彼は好意と信頼を彼女に寄せている。けれどイフは気にも留めない。何時か彼女から言い寄る日もあったけれど、そんな事はもう忘れてる。そんな彼女に彼は悩まされている。綺麗な中の可愛さと思いもするけど、飽く迄触れ難く、彼からは近付けない。

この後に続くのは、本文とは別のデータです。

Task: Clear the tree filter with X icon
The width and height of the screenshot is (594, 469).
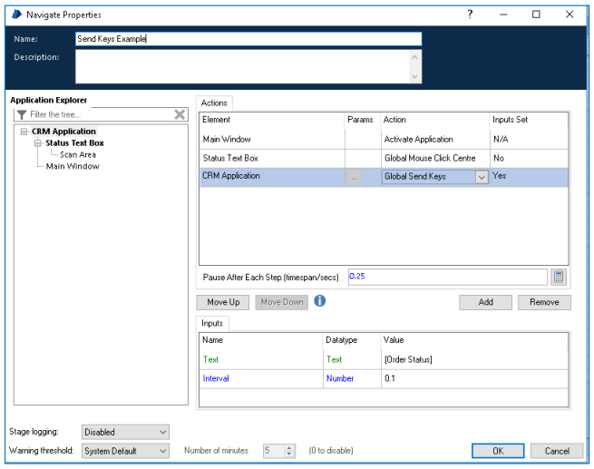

「君の君は完璧過ぎる。少しは遊べよ、君も人なのだから」
「なら遊び相手になってくれ」
「一人で求めたのだろ?それを望むのだろ?それともそれが既に違ったから、私を求めたのか?」
「私を……いや、まあ、そうだな、俺一人じゃ叶わないな」
「それなら私が手を貸そう」
彼女は何時も大袈裟に振る舞う。そんな姿を彼は微笑んで眺める。胸を張る彼女には少し戸惑っていたけれど。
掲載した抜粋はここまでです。